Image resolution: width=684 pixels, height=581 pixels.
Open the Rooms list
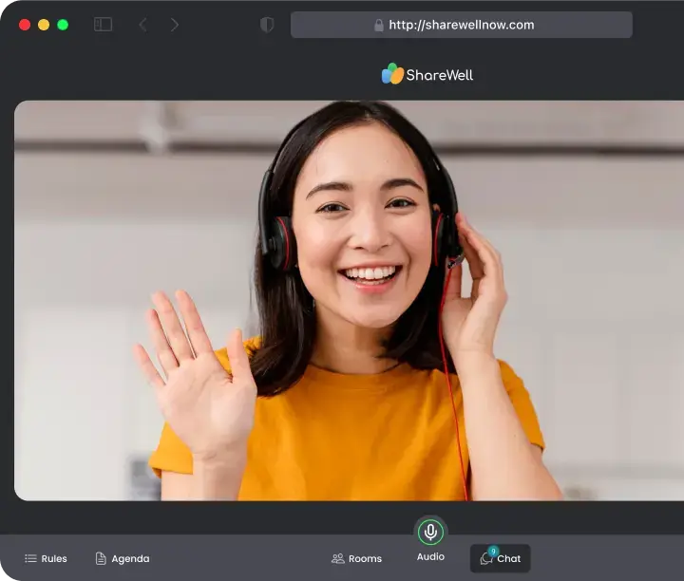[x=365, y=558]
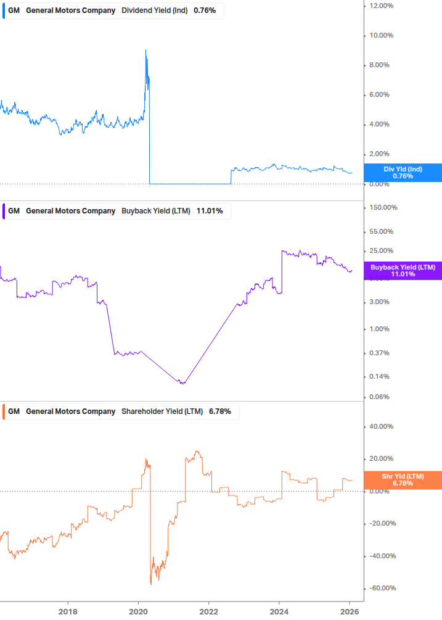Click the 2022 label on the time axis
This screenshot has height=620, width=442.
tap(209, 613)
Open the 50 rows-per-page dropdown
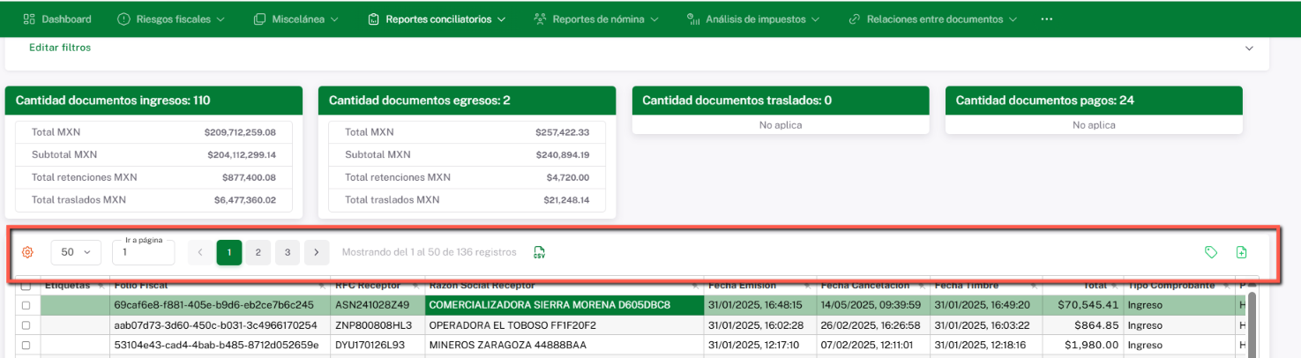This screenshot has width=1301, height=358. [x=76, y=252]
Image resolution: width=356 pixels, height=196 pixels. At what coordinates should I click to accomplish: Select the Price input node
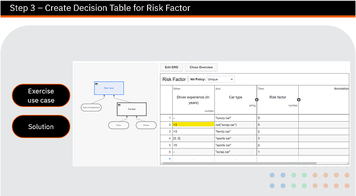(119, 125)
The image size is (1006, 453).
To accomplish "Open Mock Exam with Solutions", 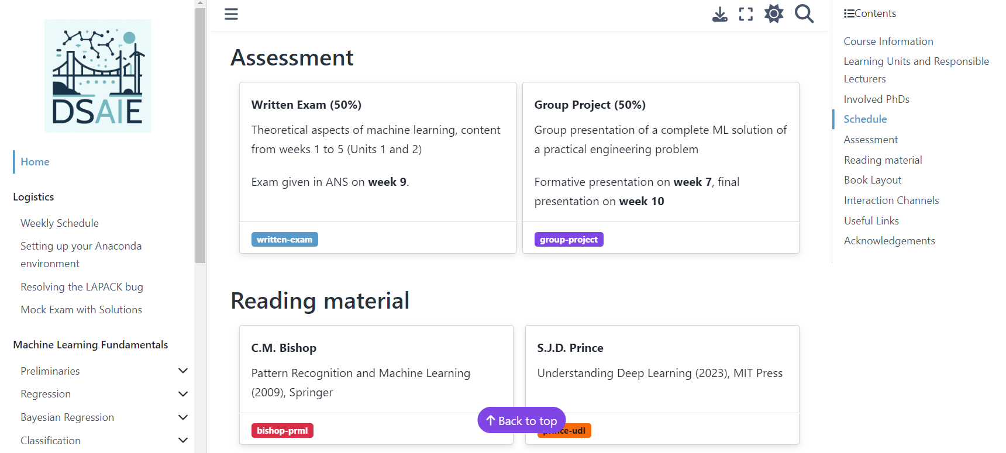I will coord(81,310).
◆ ◆ ◆ ◆
#### Required work:
Everything from the first line of the records through the line containing "The image size is (1006, 453)." should be repeated exactly, with the pictures left out.

#### Response box:
Image resolution: width=684 pixels, height=581 pixels.
Open the Rooms list
[x=365, y=558]
Click the 2022 label on the time axis
This screenshot has height=620, width=442.
tap(209, 613)
Open the 50 rows-per-page dropdown
This screenshot has width=1301, height=358. [x=76, y=252]
Image resolution: width=356 pixels, height=196 pixels. At what coordinates should I click to accomplish: Select the Price input node
(119, 125)
The image size is (1006, 453).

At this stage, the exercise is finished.